I am using Azure data factory to copy source data into landing zone (adls gen2) and then using auto-loader to load into bronze delta tables. everything works perfectly except I am not able to derive pipeline_name, runid and trigger_time as derived columns in parquet file along with input source table.
schema here is structType built using actual source sql server table schema, it does not cover additional derived columns in ADF.

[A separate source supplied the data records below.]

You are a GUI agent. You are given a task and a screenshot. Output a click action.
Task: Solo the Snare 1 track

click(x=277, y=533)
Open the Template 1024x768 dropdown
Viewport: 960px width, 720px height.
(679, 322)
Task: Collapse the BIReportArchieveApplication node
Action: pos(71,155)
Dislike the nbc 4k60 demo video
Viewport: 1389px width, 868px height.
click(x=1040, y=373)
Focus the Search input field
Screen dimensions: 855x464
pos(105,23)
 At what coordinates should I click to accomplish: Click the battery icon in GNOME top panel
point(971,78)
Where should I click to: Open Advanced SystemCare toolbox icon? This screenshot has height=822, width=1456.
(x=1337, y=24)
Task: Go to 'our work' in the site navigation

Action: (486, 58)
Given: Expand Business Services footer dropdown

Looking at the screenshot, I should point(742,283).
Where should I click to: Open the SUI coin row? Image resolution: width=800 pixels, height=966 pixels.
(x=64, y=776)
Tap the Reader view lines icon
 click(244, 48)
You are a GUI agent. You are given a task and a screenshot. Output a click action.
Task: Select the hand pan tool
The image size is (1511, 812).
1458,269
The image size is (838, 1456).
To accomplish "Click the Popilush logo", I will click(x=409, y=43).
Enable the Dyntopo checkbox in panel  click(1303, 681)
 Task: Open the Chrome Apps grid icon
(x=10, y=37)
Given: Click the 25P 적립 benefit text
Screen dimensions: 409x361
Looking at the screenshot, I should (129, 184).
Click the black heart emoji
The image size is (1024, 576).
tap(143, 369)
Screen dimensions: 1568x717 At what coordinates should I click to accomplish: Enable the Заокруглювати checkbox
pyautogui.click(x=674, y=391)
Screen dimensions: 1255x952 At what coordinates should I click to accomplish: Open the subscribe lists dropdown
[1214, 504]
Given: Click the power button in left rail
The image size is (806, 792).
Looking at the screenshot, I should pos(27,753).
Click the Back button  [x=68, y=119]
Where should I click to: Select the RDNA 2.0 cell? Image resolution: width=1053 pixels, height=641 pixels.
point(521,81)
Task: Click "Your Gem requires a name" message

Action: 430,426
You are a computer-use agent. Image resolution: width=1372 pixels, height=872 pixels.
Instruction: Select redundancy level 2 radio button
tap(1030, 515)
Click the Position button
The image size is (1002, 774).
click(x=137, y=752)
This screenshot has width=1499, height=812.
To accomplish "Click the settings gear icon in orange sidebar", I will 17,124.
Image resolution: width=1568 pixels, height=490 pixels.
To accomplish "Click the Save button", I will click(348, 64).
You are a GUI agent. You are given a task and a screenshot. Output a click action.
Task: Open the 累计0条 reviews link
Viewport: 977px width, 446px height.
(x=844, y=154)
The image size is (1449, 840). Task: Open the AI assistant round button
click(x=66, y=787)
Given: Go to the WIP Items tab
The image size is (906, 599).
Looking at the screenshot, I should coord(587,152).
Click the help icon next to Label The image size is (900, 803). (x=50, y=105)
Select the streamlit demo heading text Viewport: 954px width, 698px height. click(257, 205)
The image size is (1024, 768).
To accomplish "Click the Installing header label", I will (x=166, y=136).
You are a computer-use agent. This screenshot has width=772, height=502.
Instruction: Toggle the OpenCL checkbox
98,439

sourceFilePath = 'wasbs://landing-zone@dlslandingzonedev.blob.core.windows.net/' \
+ domain_name + '/' + database_name + '/' \
+ schema_table_name.replace(database_name+'.','') + '/'
df = (spark
.readStream
.format("cloudFiles")
.options(**cloudFile)
.schema(schema)
.option("rescueDataColumn", "_rescued_data")
.load(sourceFilePath)
)
# Traceability columns
# from pyspark.sql.functions import *
df = (
df.withColumn("audit_fileName", input_file_name())
.withColumn("audit_createdTimestamp", current_timestamp())
)
here is writestream DF
streamQuery = (df
.writeStream
.format("delta")
.outputMode("append")
.trigger(once=True)
.queryName(queryName)
.option("checkpointLocation",checkpointLocation)
.option("mergeSchema", "true")
.start(tablePath)
)
with mergeSchema True - I was expecting stream to detect 3 additional columns from data factory while it writes into delta format. Is this limitation of parquet? do I have read data as csv / json instead? or I have to add derived columns schema definition.